Step 3: Use a Simple Formula
Concurrency ≈ (Requests per minute × Duration per request) ÷ 60
Example:
- 4 requests per minute
- 30 seconds per request
(4 × 30) ÷ 60 = 2
Expected concurrency ≈ 2
6. Typical Enterprise Concurrency Levels
| Concurrency | Typical Scenario |
|---|---|
| 1–3 | IT, R&D, management |
| 3–10 | SME internal AI |
| 10–30 | Department-level support |
| 50+ | Public SaaS platforms |
Most enterprises operate comfortably in the 1–10 range.
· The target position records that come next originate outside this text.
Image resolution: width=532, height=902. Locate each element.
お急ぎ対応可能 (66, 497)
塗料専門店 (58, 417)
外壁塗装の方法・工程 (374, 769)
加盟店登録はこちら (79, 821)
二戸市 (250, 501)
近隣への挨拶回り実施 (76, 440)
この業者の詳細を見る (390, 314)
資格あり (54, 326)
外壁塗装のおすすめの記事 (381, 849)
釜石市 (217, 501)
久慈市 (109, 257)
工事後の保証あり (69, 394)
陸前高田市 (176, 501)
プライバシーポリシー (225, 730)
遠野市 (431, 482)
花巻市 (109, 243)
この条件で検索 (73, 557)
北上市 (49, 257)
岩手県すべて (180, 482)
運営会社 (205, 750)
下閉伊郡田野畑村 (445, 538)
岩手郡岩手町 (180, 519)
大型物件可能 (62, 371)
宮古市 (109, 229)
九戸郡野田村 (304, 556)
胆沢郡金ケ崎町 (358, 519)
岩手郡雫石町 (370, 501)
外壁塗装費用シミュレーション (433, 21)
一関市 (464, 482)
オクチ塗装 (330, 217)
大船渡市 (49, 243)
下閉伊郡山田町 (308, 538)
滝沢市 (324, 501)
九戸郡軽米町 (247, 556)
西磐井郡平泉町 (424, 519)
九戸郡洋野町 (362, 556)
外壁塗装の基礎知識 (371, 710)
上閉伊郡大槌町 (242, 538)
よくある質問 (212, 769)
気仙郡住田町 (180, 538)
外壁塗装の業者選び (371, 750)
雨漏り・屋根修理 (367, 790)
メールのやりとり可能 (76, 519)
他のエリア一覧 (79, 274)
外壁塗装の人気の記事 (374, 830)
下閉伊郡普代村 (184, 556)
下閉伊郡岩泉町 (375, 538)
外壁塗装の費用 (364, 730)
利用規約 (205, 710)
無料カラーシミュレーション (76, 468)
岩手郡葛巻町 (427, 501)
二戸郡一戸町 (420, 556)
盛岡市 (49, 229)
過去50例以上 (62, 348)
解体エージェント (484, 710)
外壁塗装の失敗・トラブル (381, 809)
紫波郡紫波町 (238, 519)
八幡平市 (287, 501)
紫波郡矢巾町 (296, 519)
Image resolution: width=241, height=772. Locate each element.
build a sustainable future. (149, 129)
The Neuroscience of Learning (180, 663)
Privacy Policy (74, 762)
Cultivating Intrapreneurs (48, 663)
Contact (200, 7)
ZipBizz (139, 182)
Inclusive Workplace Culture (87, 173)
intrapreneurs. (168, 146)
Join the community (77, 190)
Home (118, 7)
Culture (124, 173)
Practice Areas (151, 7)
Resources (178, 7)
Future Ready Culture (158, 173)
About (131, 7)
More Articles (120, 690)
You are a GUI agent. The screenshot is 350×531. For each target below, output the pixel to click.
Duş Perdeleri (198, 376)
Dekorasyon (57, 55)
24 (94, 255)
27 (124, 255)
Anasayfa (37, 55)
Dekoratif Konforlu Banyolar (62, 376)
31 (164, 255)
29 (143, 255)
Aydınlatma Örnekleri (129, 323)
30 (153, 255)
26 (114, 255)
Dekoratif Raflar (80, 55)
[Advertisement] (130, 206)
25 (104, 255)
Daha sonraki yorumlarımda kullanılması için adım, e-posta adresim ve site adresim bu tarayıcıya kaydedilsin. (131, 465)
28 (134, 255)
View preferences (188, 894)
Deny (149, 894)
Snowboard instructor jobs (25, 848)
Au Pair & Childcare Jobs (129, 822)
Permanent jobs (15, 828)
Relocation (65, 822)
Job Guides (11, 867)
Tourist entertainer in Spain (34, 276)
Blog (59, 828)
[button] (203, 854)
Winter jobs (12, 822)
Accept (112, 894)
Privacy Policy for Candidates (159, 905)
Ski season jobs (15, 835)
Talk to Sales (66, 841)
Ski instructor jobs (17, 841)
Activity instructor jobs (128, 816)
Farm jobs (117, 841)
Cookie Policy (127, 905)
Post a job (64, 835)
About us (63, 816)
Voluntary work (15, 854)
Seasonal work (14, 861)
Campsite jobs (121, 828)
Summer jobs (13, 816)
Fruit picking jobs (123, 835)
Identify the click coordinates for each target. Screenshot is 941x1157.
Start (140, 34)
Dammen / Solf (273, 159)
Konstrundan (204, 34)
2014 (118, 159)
7. Why High Concurrency Costs Grow Non-Linearly
Supporting high concurrency usually requires:
- More GPUs
- Higher Token/s throughput
- Advanced scheduling and caching
- Significantly higher CapEx and OpEx
Paying 5–10× more for rare peak usage is unnecessary for most organizations.
8. Conclusion: Token/s and Concurrency Are Decision-Level Metrics
For enterprise LLM deployment:
- Token/s determines productivity
- Concurrency determines infrastructure scale and cost
- They must be evaluated together
A practical strategy is:
Start with low concurrency and high-quality responses,
observe real usage patterns,
then scale based on actual data—not assumptions.
This approach delivers better ROI, lower risk, and sustainable AI adoption.